Esto era por el fin de julio, cuando uno ya se encuentra acostumbrado al invierno y sabe disfrutar de su suave excitación, de la manera misteriosa en que aísla y acrece las cosas y las personas. Todavía falta mucho para odiarlo, para que los primeros brotes invisibles nos llenen de impaciencia y vayan convirtiéndose en enemigos de la escarcha y las pesadas nubes corpóreas, en hijos desterrados y nostálgicos de una primavera interminable.
[…]
"[…] Y al día siguiente Gálvez fue a hacerse cargo de su puesto, la Gerencia Administrativa, usted sabe, que sigue ocupando hasta la fecha por sus propios méritos. Escuche: aquella mañana en el Belgrano estuvo consultándome qué corbata y camisa se pondría. Traje no, porque le quedaban dos y no había más remedio que elegir el liviano. Fue, mucho antes de la hora de entrada, y se encontró con esa pocilga, aunque no tan miserable como ahora, se encontró con que el personal, los cientos, o miles o millones de obreros y empleados que disfrutaban de ventajas aún no reconocidas por las leyes más avanzadas, se componían de ratas, chinches, pulgas, tal vez algún murciélago, y un gringo que se llamaba Kunz y había quedado por olvido en un rincón dibujando planos o jugando con sellos de correo. Y cuando volvió a mediodía al Belgrano sólo me dijo que la contabilidad estaba muy atrasada y que tendría que trabajar fuera de las horas de oficina. Pensé entonces, no que estaba loco, sino que su voluntad era suicidarse, o empezar a hacerlo, tan lentamente que hasta hoy dura. Así no va a llevarle nunca el título al juez. No lo guarda para vengarse de Petrus; sólo para creer que algún día, cuando quiera, le será posible vengarse, para sentirse poderoso, capaz de más infamia que el otro.

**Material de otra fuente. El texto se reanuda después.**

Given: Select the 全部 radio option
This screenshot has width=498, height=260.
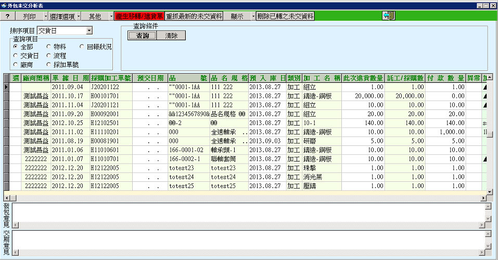Looking at the screenshot, I should click(x=16, y=47).
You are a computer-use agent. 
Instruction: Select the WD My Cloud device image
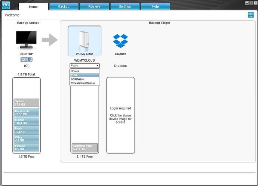click(85, 41)
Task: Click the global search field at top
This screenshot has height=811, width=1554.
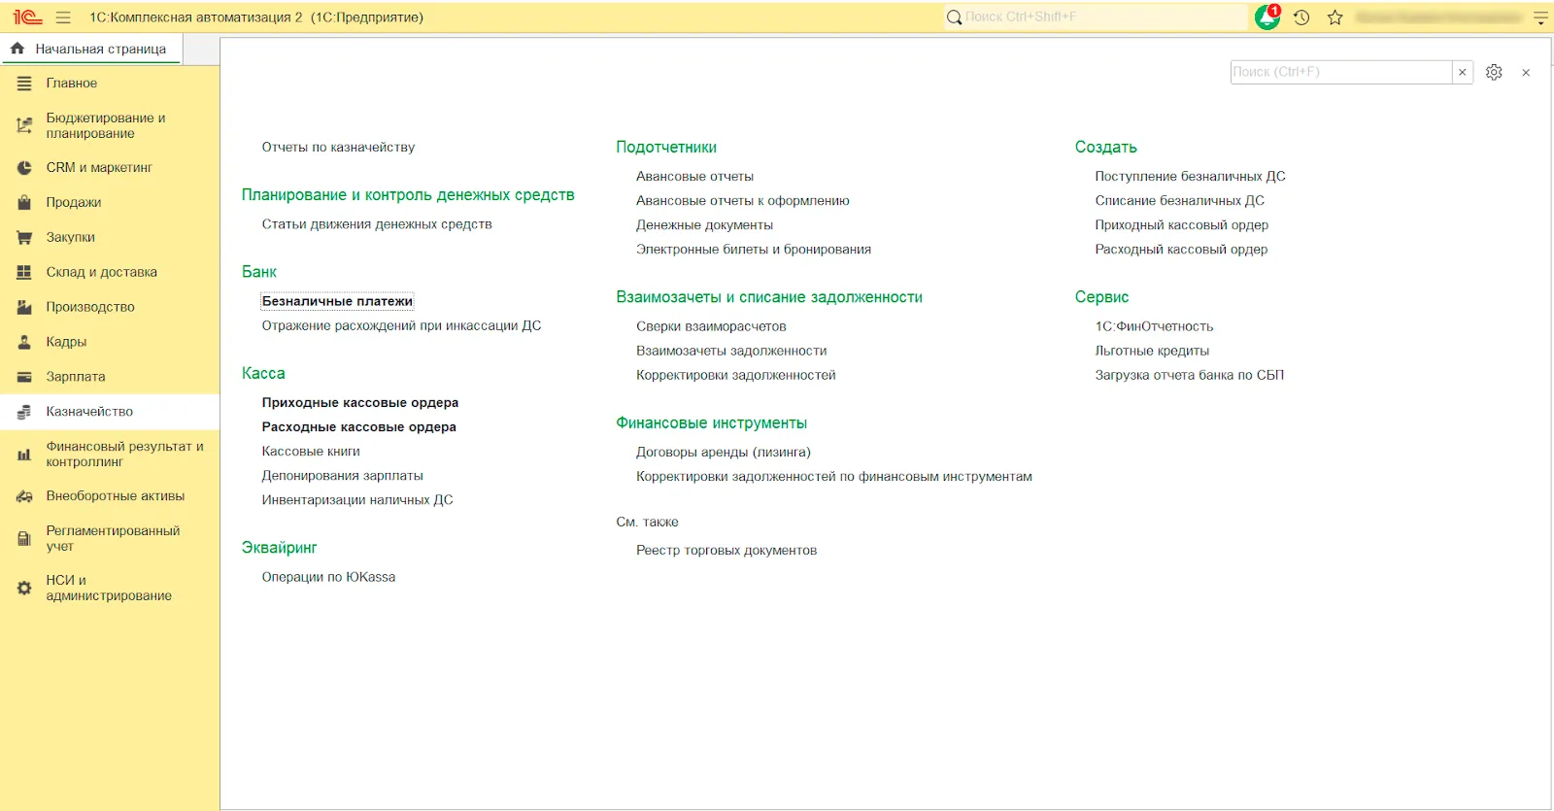Action: [x=1098, y=17]
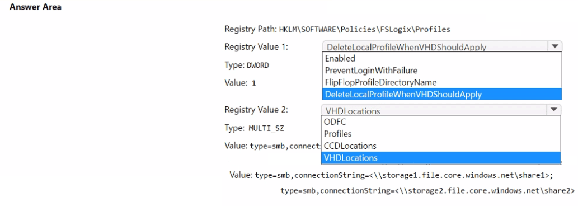The height and width of the screenshot is (206, 578).
Task: Click the Type: MULTI_SZ label
Action: (254, 128)
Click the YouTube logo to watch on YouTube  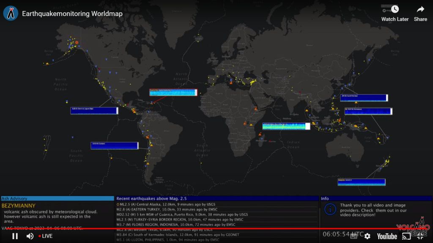tap(386, 236)
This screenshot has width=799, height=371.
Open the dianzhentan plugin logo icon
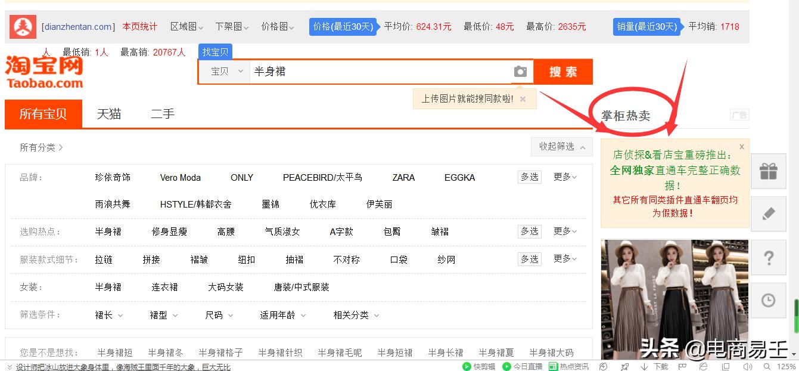point(23,26)
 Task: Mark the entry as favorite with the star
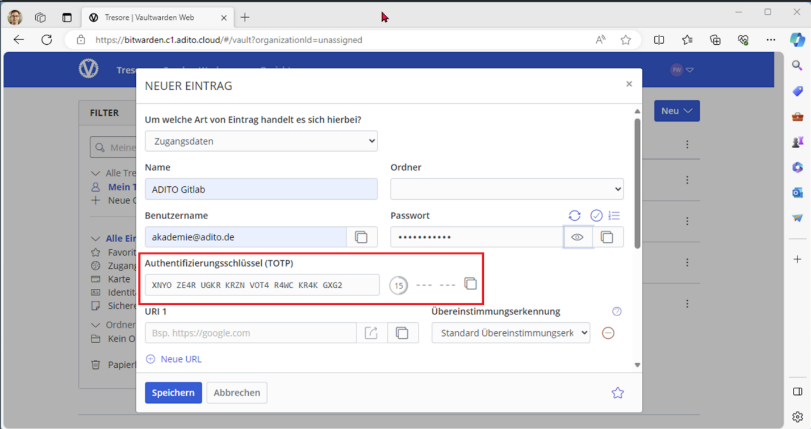pyautogui.click(x=617, y=392)
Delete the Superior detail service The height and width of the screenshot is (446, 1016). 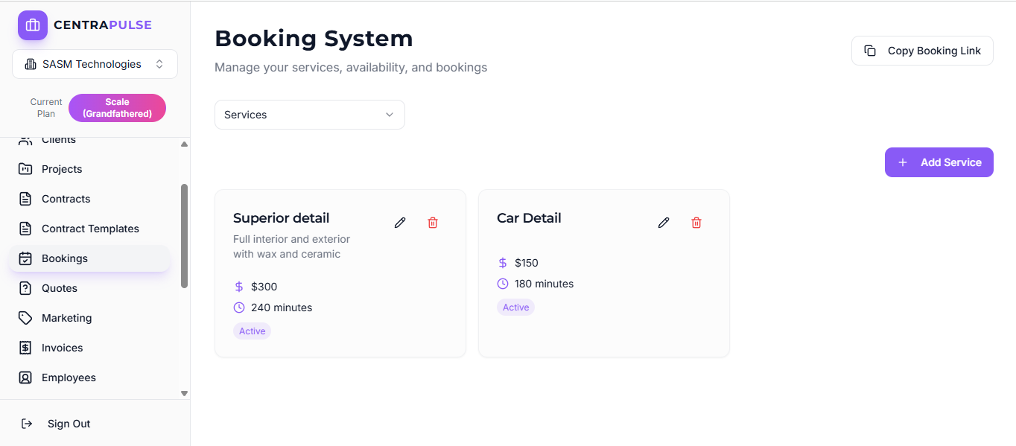tap(433, 222)
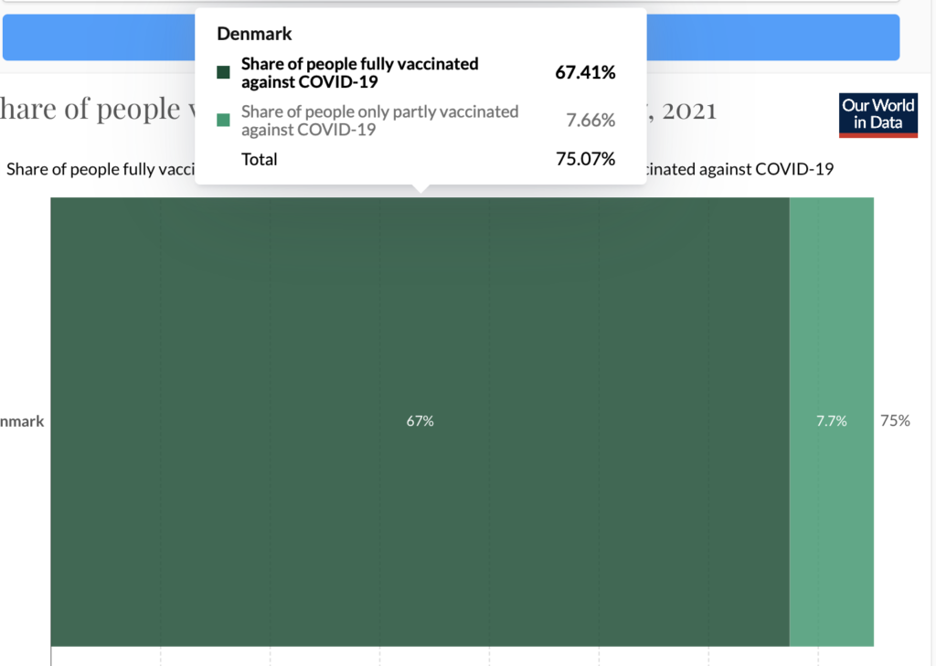Click the Our World in Data logo

878,115
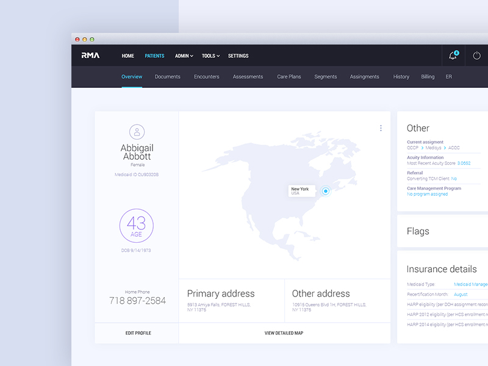This screenshot has height=366, width=488.
Task: Open the Patients menu item
Action: coord(154,56)
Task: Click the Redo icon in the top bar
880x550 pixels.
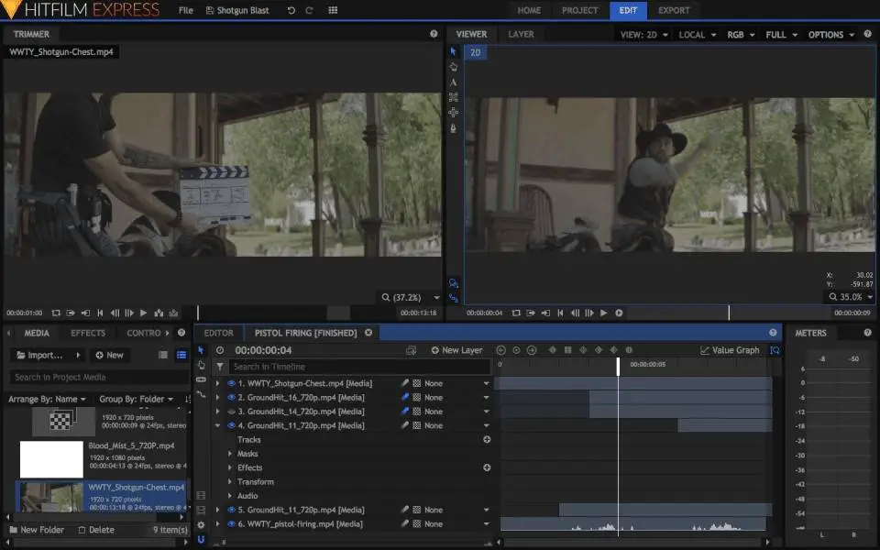Action: pos(309,10)
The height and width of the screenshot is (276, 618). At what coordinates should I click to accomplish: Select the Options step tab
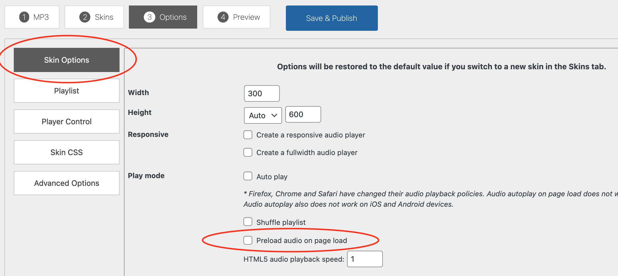[163, 17]
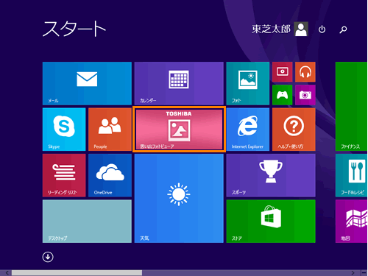Click the search magnifier icon
Screen dimensions: 368x276
[x=343, y=29]
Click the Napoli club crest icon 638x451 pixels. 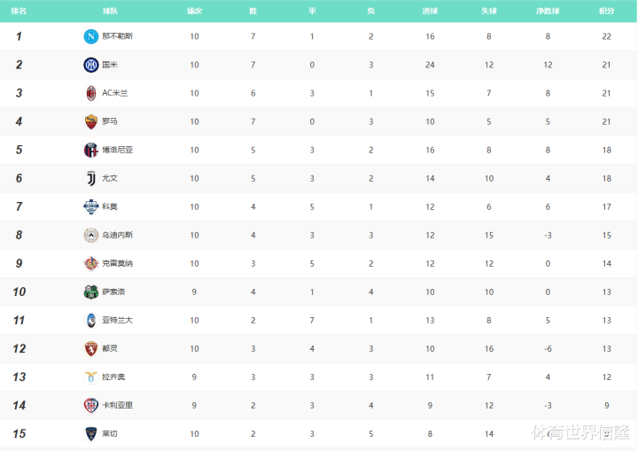pyautogui.click(x=90, y=36)
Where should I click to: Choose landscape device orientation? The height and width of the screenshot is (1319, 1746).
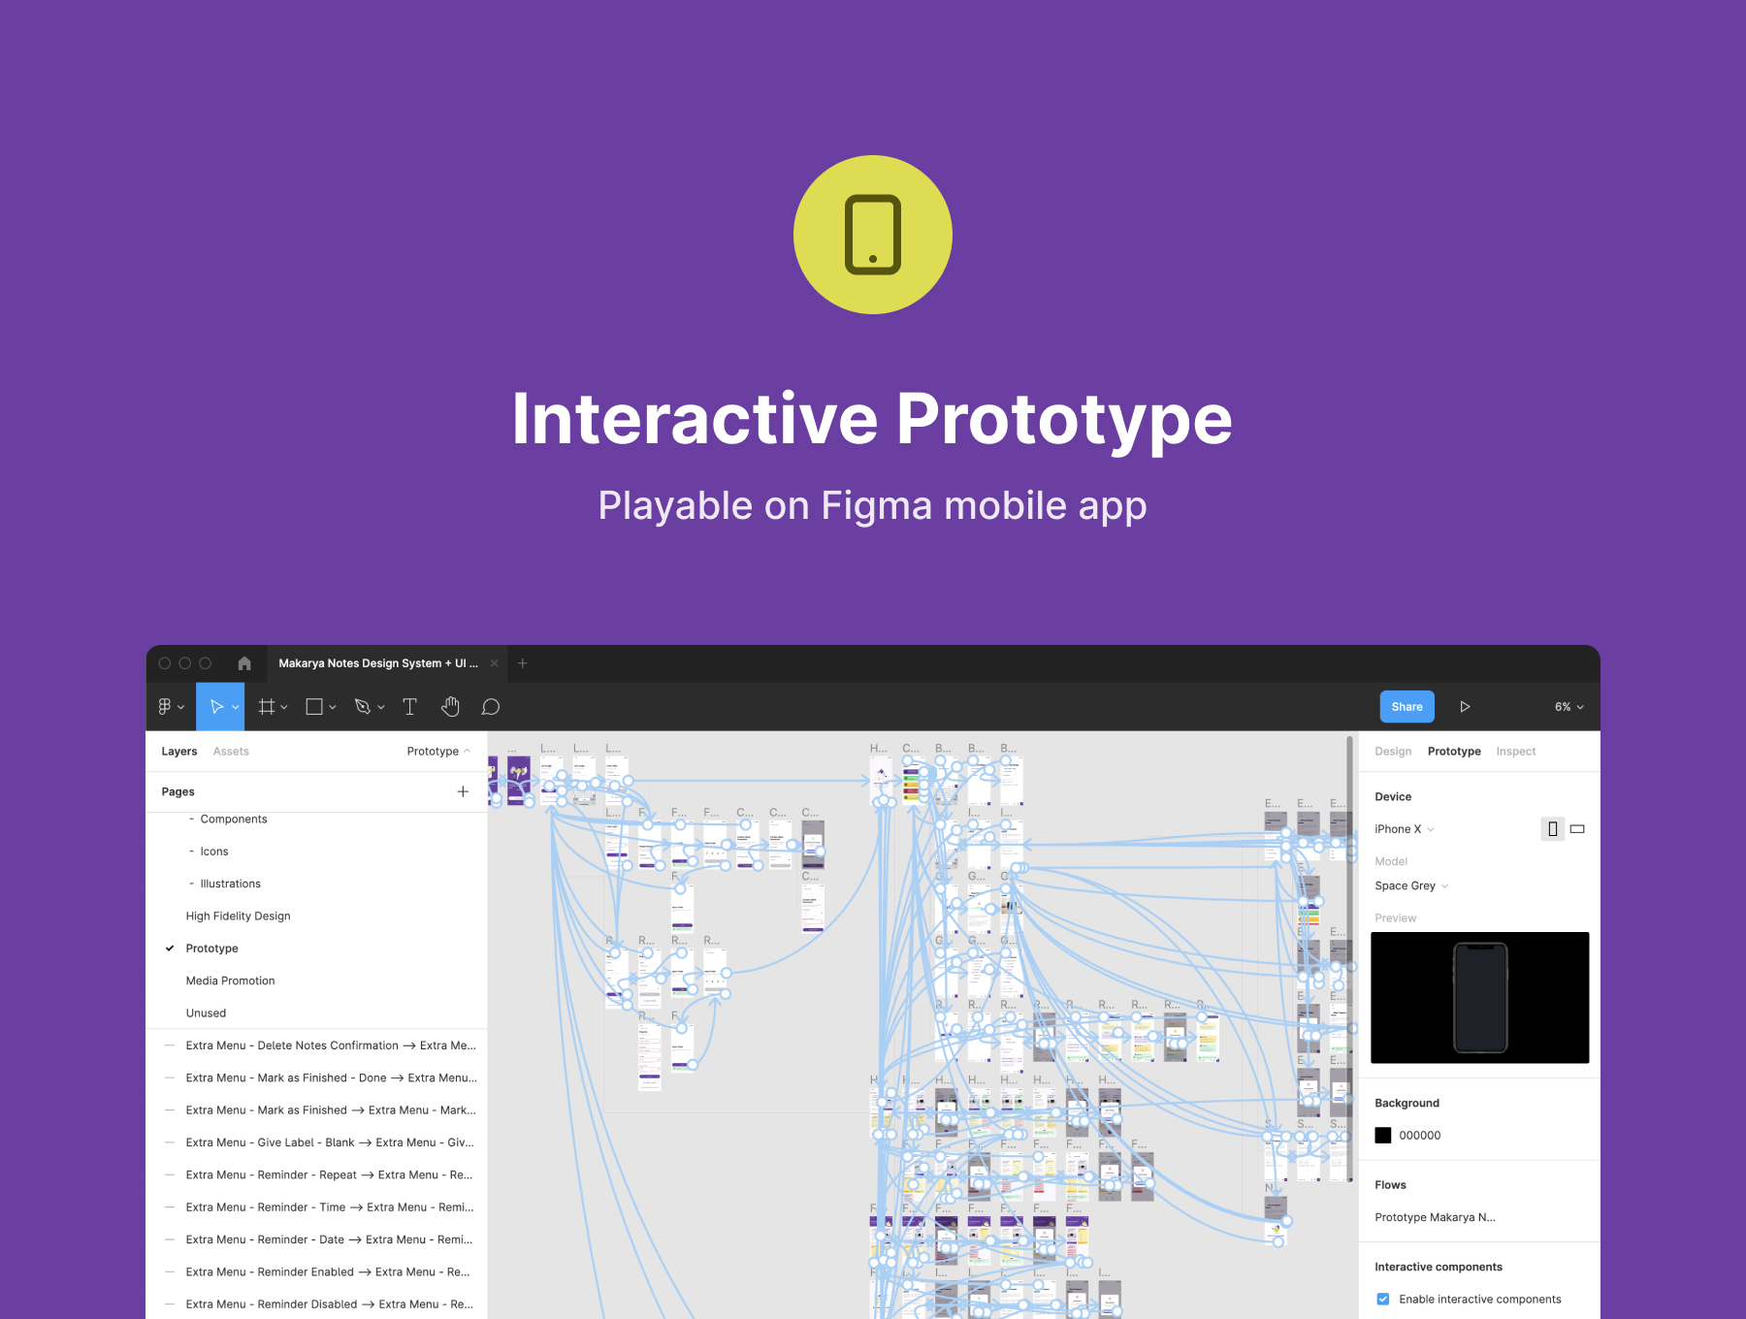tap(1577, 829)
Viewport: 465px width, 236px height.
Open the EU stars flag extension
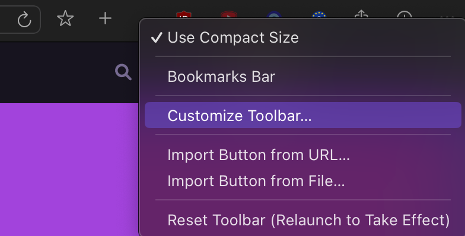pos(319,15)
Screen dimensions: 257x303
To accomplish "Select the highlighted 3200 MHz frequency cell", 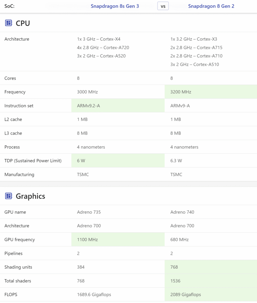I will [x=210, y=92].
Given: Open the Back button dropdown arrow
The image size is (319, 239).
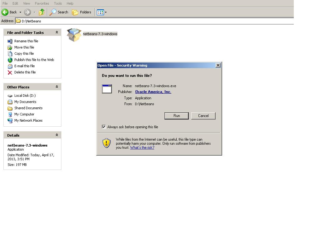Looking at the screenshot, I should 20,12.
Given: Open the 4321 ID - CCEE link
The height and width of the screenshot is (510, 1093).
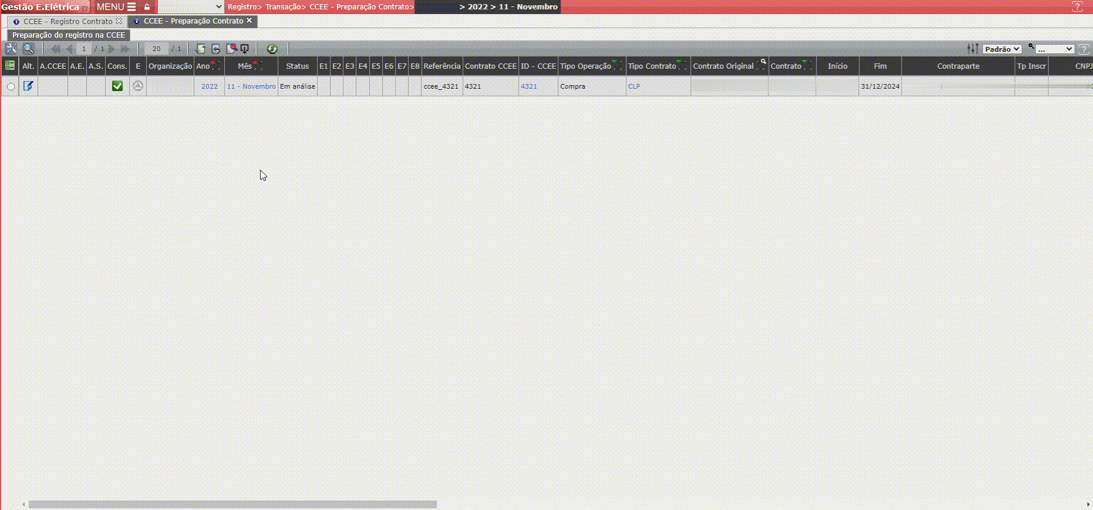Looking at the screenshot, I should pyautogui.click(x=528, y=86).
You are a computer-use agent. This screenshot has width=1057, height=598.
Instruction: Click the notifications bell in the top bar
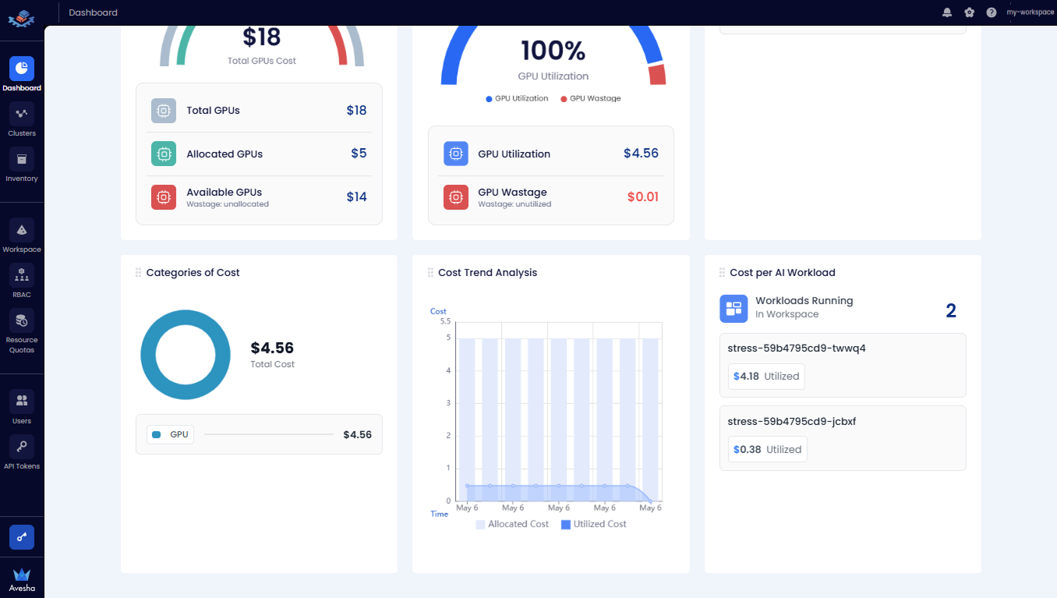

No se trataba de un miedo que él hubiera podido explicar de buena fe a cualquier amigo recuperado, a cualquier hombre abatido y reconocible que surgiese de la muerte o del olvido. «Llega el momento en que algo sin importancia, sin sentido, nos obliga a despertar, y mirar las cosas tal como son.» Era el miedo de la farsa, ahora emancipada, el miedo ante el primer aviso cierto de que el juego se había hecho independiente de él, de Petrus, de todos los que habían estado jugando seguros de que lo hacían por gusto y de que bastaba decir que no para que el juego cesara.
Ella estaba apoyada en la mesa, el cuerpo un poco agobiado, la cabeza alta. Los perros la rodeaban, saltaban sin entusiasmo hacia el sobretodo inflado por el vientre.
Larsen se veía a sí mismo, empequeñecido y enlutado, retrocediendo hacia la pared de tablas y el número negro del almanaque, sostenido el sombrero con las dos manos, conservando una cara bondadosa y distraída. Pensó que el único consuelo posible sólo podía ser extraído de la entrega y del ridículo.